“When I lost my foot, I put two feet on the ground.”
Kathy Pico, an Ecuadorian native, lost her leg to cancer at age 38. Reassessing her life’s value, Kathy turned to alpinism.
“I decided that if I had another opportunity, I wouldn’t waste it,” she said. “During the second chemotherapy, I decided to amputate my leg. This night I cried a lot.
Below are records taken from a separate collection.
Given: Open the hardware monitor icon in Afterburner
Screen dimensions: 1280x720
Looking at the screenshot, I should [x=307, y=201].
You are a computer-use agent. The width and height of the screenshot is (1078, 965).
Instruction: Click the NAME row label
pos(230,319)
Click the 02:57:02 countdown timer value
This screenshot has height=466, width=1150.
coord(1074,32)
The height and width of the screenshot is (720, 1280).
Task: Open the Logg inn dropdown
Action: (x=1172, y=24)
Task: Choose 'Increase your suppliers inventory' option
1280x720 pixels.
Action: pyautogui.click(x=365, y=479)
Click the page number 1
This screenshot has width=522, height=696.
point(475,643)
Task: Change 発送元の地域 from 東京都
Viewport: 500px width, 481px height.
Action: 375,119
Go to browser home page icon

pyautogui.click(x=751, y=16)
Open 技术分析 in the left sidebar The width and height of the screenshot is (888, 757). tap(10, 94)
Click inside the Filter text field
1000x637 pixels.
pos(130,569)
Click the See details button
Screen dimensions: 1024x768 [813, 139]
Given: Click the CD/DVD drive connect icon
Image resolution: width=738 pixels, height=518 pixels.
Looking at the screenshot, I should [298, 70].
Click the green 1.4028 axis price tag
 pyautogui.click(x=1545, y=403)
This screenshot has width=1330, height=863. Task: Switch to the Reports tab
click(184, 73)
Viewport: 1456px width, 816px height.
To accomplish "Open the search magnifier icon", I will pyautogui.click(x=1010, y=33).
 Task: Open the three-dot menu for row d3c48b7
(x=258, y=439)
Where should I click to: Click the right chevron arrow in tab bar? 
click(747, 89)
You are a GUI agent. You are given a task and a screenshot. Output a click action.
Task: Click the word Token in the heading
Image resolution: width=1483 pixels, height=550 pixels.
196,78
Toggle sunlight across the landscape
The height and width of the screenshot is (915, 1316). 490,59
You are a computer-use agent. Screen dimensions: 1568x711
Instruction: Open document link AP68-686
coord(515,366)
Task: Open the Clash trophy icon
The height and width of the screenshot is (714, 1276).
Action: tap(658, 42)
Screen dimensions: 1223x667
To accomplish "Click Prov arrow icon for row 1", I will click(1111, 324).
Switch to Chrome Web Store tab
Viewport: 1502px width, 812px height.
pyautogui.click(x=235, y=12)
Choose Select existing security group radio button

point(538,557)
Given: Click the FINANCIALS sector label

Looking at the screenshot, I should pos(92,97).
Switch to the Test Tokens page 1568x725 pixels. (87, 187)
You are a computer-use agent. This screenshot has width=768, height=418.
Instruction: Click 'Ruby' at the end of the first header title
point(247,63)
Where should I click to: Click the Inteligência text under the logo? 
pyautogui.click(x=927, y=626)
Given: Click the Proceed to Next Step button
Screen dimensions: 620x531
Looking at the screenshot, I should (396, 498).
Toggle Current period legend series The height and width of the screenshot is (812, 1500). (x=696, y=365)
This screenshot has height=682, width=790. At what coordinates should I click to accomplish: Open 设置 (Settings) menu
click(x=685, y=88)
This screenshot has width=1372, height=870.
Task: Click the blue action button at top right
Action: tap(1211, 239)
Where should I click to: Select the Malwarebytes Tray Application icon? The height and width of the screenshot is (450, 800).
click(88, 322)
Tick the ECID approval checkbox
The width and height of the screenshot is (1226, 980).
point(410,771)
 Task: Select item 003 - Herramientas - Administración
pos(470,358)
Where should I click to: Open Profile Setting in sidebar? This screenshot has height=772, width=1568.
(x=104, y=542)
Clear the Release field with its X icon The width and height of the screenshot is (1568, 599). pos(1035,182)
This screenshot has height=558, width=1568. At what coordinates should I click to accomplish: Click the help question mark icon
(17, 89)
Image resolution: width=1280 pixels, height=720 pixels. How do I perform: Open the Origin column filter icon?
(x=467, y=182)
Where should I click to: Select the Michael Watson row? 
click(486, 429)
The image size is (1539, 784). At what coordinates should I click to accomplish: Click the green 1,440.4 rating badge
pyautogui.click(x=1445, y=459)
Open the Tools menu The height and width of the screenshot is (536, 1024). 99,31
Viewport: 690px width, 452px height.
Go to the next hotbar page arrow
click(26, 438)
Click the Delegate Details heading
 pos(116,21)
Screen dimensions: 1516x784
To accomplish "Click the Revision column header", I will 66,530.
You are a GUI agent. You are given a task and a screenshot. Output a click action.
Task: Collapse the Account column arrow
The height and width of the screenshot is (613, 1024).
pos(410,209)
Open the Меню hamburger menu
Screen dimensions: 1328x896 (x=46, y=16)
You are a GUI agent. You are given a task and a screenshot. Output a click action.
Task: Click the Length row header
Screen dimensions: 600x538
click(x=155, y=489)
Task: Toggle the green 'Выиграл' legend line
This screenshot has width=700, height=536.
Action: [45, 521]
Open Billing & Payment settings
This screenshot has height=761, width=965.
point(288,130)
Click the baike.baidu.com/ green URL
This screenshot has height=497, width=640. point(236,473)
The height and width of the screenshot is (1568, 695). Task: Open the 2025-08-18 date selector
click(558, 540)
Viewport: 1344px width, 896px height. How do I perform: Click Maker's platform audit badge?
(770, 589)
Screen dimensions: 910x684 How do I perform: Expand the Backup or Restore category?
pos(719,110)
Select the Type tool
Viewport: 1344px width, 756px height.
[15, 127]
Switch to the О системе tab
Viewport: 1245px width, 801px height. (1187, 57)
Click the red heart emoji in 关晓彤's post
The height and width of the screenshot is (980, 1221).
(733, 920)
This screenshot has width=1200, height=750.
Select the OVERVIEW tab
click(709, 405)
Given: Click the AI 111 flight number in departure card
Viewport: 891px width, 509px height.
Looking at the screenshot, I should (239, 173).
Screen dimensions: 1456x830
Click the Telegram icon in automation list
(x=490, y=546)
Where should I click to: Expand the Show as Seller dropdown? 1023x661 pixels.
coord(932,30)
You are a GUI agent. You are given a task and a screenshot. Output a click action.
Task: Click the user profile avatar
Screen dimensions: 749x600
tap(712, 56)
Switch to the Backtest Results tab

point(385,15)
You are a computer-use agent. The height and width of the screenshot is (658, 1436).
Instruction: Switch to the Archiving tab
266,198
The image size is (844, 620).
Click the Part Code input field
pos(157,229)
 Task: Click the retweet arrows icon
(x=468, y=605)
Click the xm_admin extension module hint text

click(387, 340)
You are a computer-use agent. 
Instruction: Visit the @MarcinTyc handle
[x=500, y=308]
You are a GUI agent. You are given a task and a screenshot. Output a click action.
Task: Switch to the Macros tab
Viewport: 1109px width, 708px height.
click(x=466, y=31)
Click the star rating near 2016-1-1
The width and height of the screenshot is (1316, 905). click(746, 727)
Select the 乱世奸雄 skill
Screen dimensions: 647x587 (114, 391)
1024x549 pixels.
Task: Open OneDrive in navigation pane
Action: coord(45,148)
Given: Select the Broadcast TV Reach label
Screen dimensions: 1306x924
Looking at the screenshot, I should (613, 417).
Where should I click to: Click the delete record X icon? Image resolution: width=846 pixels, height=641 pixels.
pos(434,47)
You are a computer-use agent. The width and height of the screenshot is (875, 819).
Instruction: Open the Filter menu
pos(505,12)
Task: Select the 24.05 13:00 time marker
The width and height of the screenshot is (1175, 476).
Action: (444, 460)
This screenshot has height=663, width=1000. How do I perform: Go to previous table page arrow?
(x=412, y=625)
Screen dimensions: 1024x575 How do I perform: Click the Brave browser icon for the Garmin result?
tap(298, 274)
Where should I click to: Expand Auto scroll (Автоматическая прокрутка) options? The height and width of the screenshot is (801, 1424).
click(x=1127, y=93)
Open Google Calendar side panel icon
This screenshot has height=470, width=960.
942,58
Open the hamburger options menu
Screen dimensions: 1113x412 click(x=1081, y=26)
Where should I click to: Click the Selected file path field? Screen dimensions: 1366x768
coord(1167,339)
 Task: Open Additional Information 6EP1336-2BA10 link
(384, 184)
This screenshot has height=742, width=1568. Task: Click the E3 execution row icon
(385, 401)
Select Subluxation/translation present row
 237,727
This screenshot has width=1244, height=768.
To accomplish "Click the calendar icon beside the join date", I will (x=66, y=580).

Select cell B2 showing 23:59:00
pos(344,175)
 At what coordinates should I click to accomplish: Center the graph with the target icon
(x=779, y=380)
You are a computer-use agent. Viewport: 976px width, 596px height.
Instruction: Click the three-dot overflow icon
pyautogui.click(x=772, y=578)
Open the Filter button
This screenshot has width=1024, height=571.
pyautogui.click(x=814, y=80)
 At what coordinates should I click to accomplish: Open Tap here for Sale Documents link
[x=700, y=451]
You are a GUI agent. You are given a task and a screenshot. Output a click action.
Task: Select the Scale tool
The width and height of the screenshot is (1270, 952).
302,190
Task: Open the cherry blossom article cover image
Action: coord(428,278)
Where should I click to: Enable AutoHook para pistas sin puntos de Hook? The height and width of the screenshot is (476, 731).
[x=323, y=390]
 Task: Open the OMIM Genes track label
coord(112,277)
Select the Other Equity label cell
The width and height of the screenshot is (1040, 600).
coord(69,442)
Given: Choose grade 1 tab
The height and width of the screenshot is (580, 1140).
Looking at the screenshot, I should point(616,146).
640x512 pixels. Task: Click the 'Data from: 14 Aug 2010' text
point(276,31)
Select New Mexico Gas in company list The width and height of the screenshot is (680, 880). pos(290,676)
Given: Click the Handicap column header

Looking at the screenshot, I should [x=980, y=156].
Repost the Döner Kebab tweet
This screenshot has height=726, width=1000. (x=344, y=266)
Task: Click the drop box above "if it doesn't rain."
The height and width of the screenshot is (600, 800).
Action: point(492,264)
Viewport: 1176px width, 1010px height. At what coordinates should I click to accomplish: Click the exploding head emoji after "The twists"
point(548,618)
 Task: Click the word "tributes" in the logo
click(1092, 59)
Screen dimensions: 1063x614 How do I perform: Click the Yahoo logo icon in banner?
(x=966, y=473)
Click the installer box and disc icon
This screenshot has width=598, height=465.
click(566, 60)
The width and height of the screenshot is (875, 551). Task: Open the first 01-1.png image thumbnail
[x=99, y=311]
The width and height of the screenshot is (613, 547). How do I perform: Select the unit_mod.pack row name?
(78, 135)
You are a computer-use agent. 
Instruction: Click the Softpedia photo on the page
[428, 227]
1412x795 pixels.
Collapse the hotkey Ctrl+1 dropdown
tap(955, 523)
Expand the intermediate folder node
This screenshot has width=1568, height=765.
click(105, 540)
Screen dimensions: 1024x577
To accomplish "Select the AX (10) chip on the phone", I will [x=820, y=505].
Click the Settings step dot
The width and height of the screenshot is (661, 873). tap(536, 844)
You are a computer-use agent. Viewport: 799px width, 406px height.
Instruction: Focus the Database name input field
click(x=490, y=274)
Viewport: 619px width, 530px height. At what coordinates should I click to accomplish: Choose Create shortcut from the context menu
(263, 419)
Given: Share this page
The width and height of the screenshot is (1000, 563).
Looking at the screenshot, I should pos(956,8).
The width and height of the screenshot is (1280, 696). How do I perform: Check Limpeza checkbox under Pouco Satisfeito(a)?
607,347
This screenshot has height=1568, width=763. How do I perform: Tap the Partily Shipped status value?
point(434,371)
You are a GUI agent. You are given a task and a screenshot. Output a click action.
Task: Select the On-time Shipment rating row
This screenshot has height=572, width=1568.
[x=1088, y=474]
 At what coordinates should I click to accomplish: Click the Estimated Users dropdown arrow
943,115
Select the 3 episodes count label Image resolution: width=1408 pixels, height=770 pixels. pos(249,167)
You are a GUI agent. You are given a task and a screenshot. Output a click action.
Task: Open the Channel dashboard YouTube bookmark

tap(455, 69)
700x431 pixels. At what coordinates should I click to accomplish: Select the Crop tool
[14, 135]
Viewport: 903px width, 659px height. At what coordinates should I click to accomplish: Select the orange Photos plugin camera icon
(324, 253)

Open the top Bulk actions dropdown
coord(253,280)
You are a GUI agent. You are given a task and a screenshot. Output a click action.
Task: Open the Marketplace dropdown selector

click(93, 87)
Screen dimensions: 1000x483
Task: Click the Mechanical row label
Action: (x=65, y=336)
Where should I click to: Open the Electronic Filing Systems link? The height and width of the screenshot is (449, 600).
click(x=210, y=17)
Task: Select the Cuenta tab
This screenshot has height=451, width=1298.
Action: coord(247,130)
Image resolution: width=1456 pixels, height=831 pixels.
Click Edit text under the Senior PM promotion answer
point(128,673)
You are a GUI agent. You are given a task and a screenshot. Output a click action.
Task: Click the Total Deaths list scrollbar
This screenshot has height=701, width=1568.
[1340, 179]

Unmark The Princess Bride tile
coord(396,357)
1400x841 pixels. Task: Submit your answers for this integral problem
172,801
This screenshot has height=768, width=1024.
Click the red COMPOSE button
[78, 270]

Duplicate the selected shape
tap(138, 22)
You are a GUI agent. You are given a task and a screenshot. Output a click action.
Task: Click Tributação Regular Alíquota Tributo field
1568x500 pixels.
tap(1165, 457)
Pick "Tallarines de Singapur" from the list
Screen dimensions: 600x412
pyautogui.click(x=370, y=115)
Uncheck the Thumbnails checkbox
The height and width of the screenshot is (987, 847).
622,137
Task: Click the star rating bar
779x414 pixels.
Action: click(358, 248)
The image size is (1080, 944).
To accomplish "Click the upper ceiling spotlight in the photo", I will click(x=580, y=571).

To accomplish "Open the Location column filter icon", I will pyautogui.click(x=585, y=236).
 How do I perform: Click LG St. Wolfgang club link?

It pained me to lose a part of my body, but I decided that this was the last day I was going to cry for something I wasn’t going to have.”
On July 28, 2017, Kathy attempted to summit Cayambe–Ecuador’s third tallest volcano at 18,996 feet–alongside Chad Jukes, a world-class mountaineer and wounded warrior, and the Range of Motion Project (ROMP), a nonprofit that provides high-quality prosthetic care in underserved populations.
“Thanks to ROMP, we’ve gathered a group of Ecuadorian and North American amputees to deliver the message that with technology, we can reach mountaintops,” Kathy said.
La Cumbre (The Summit) explores what it means to live as an amputee in the developing world and the power of pursuing things once believed impossible.
“People who go to the mountain, consciously or subconsciously, go because we are trying to find where we come from, and the mountain never disappoints you.”